**Problem requirements:** Take each line of the listing that has the string "icon" and report it.

Records shown START

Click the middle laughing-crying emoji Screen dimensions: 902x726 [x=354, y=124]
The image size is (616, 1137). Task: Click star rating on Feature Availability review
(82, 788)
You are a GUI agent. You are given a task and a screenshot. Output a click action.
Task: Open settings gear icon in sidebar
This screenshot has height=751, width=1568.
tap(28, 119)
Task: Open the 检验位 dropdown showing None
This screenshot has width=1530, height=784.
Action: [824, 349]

Records shown END
Records shown START

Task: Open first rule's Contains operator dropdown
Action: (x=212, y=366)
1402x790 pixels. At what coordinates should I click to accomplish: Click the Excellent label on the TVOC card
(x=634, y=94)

Records shown END
Records shown START

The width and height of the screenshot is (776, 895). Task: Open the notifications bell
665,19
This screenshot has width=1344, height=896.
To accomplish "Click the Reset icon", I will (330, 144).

Records shown END

**Solution to this problem:**
Task: Open settings gear icon in sidebar
To accomplish "Click the Reset icon", I will (330, 144).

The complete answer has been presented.